I have been trying to put everything in my garage on wheels so I can easily move all the big tools around. Some of my tools have stands and I have been making bases and putting wheels on the rest of my stuff. My problem is I have a lot of bigger tools and not a lot of garage space. They are nice to have when you need them but a pain in the rear to store! And since I do wood working, metal working, home remodeling, and most of my own work on cars I have a variety of tools for each which really takes a lot of space to store everything.

So today I googled mobile jointer stand and came across some plans and one happened to be pretty simple idea and it just so happens that the guy has the same jointer as me so it made this build really simple! I had the 2x4s and 3/4" plywood laying around and also had some lag bolts, screws and wheels so I didn't even have to run to the store! Here is the link to the plans http://lumberjocks.com/projects/8831

This isn't a very difficult project but does serve a great purpose so I thought I would post this for anyone else that has a similar jointer and wants to put it on wheels. I didn't get to make the locking feet yet, that will come later but I needed to make the jointer mobile for now.

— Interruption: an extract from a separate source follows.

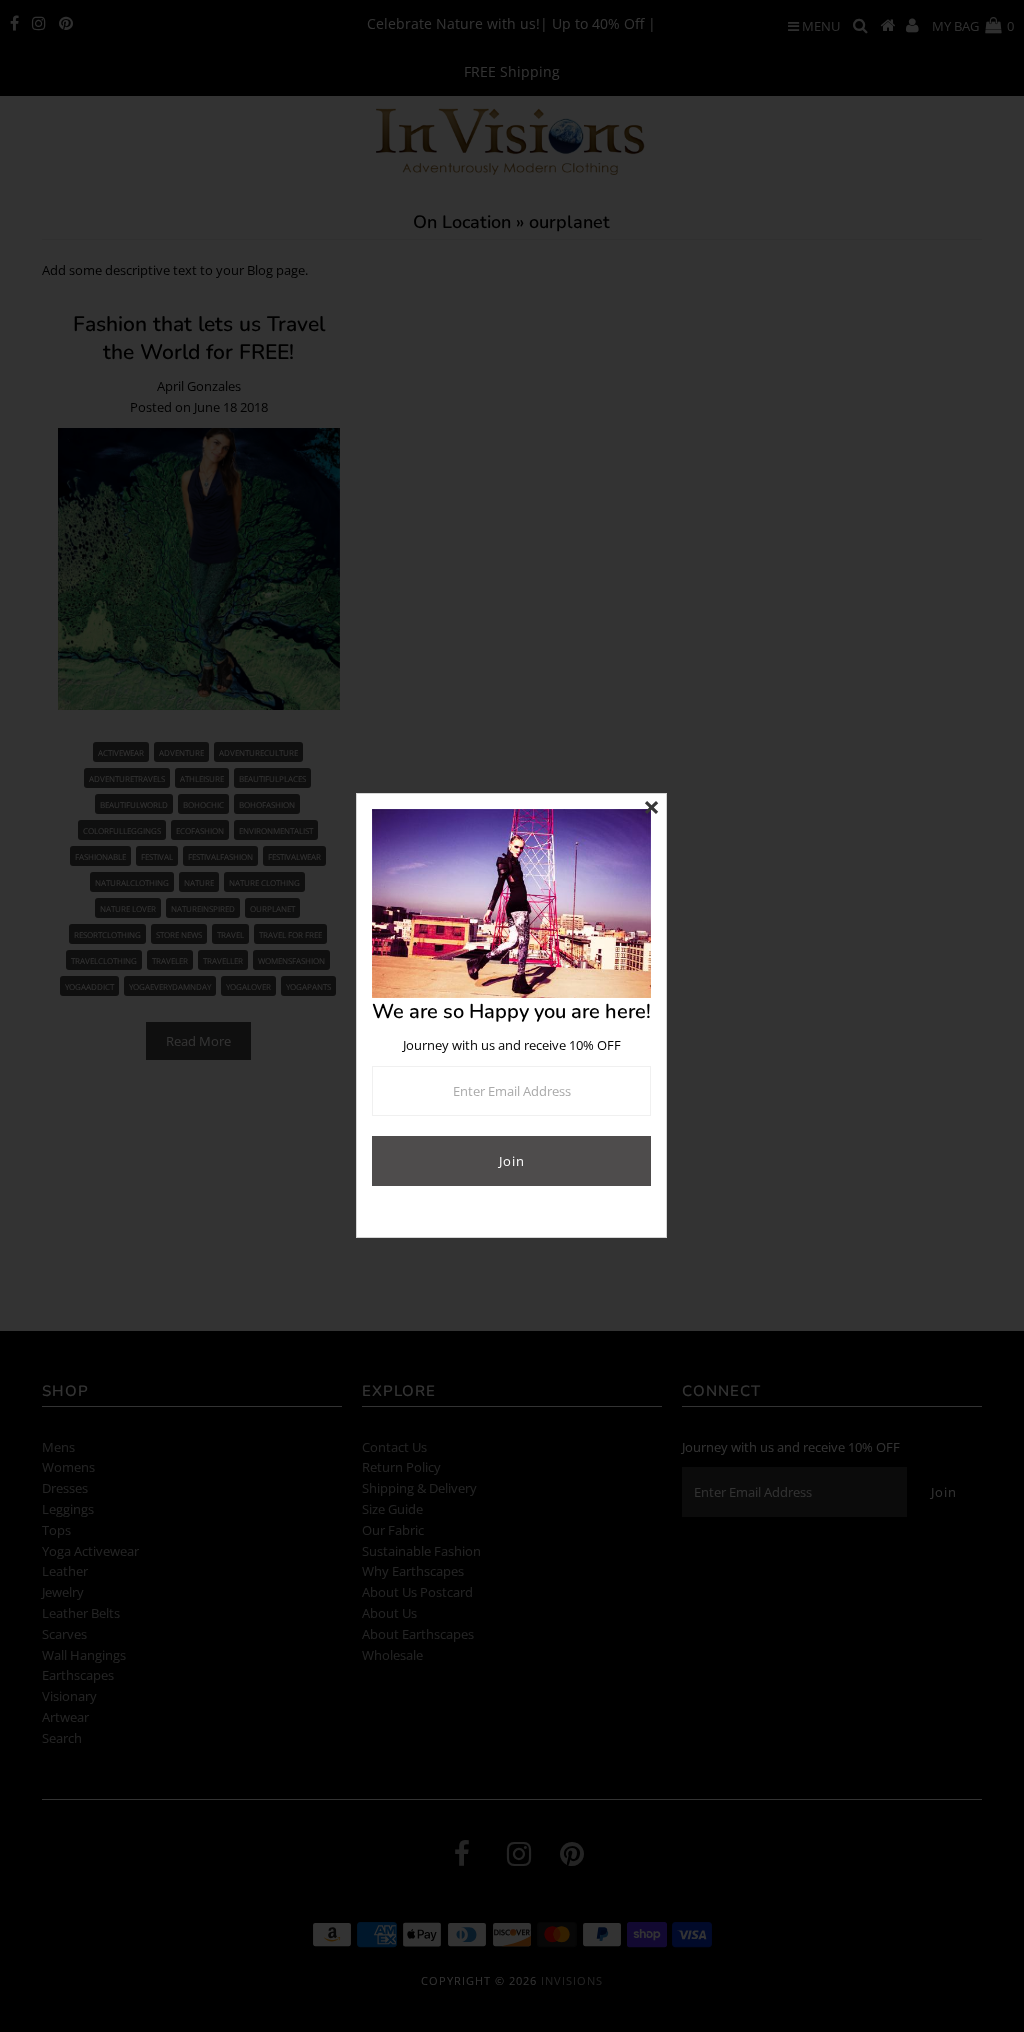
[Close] (651, 809)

Here are some pics of my hour project for today.


----------



## Al B Cuttn Wud (Oct 14, 2007)

Looks good, when will mine be delivered?..ha. I do have a question, how do you prevent the base from rolling when you are using the jointer?


----------



## ponch37300 (Feb 27, 2008)

Al B Cuttn Wud said:


> Looks good, when will mine be delivered?..ha. I do have a question, how do you prevent the base from rolling when you are using the jointer?

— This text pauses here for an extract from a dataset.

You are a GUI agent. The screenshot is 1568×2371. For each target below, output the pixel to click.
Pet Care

If you follow the link in my first post you can see how they did it. I didn't get around to that part today. I didn't have any dowels and I wanted to get the jointer mobile so I could re arrange my garage before winter. They use some 2x4s on a pivot point to lift one end of the base off the wheels when your using it. I might put another set on the other end so it will be level when using it. The guy that built the original said it's only out of level by about 1/2" and it doesn't affect use at all. I will be making the locking legs when I get some time but for now it is mobile and I"m happy.

It really was quit simple and only took about about an hour total and I had everything(besides the dowels for the locking legs) but I would think it wouldn't cost more than 20 bucks including the rollers which I had gotten at harbor freight on sale for under 10 bucks.


----------



## Streamwinner (Nov 25, 2008)

Nice base. I just built a base for my table saw two weekends ago and used HD locking casters (foot lever press). They work great and you only need to lock two of the casters to get it sufficietly stationary.


----------